**PROBLEM STATEMENT:** Reproduce in full, word for word, the forum post about motherhood and a father's illness.

**EXTRACT TO READ:**
Started by jennifer , author of Tatertots and Jello 10/4/2011 3:00:10 AM

I love being a mom. Growing up, I wasn't gaga over babies like many of my friends. So I wondered if that would change if I decided to have children. But from the moment I held my son for the first time I felt that unconditional, overwhelming love that everyone talks about.

I had a hard time getting pregnant with my last child. We tried for a year or so and I wondered if it was really meant to be. Then when we found out I was pregnant I was overjoyed. Everything was going along pretty well until my dad got in a car accident. I flew to California to be with him and after a few days in the hospital he was discharged and we thought everything was fine. But over the summer he started losing weight and we worried.

At Thanksgiving, he went in for exploratory surgery. I flew out for Thanksgiving thinking they were going to find out what was wrong with my dad and fix it. So we were completely unprepared for the news that he had inoperable Pancreatic Cancer. This was utterly devastating. He had just turned 60.

**RECORD SET:**
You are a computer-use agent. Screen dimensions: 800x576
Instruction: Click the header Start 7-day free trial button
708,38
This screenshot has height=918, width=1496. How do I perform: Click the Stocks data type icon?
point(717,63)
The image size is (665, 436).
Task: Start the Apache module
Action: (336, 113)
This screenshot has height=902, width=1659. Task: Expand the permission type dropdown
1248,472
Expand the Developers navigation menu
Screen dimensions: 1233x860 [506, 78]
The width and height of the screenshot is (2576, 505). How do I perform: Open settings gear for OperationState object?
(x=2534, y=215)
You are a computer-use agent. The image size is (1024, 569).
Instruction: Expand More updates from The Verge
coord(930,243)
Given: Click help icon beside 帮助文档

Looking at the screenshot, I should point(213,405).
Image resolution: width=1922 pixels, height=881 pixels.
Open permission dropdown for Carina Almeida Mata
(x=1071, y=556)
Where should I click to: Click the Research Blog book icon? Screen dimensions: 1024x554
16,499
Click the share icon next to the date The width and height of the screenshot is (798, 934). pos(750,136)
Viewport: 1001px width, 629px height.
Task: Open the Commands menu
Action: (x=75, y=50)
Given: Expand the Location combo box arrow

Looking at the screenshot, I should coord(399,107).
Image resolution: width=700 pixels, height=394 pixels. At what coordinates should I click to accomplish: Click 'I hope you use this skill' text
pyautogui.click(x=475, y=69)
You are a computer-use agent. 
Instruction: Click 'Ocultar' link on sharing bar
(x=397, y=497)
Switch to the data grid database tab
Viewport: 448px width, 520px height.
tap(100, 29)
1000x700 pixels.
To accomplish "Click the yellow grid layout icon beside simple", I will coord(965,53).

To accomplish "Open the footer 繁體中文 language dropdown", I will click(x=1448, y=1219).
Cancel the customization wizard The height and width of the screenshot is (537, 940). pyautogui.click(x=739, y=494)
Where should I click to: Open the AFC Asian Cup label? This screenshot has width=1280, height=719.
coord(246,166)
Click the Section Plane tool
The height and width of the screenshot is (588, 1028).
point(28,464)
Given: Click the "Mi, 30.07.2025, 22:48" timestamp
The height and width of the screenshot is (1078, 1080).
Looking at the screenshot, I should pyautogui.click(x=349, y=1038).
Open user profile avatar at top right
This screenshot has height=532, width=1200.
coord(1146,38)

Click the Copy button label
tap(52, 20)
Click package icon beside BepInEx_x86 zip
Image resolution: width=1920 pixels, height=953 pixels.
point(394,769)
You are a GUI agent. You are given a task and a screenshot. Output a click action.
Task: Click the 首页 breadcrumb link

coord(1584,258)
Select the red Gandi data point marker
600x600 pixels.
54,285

**RESULT:**
Started by jennifer , author of Tatertots and Jello 10/4/2011 3:00:10 AM

I love being a mom. Growing up, I wasn't gaga over babies like many of my friends. So I wondered if that would change if I decided to have children. But from the moment I held my son for the first time I felt that unconditional, overwhelming love that everyone talks about.

I had a hard time getting pregnant with my last child. We tried for a year or so and I wondered if it was really meant to be. Then when we found out I was pregnant I was overjoyed. Everything was going along pretty well until my dad got in a car accident. I flew to California to be with him and after a few days in the hospital he was discharged and we thought everything was fine. But over the summer he started losing weight and we worried.

At Thanksgiving, he went in for exploratory surgery. I flew out for Thanksgiving thinking they were going to find out what was wrong with my dad and fix it. So we were completely unprepared for the news that he had inoperable Pancreatic Cancer. This was utterly devastating. He had just turned 60.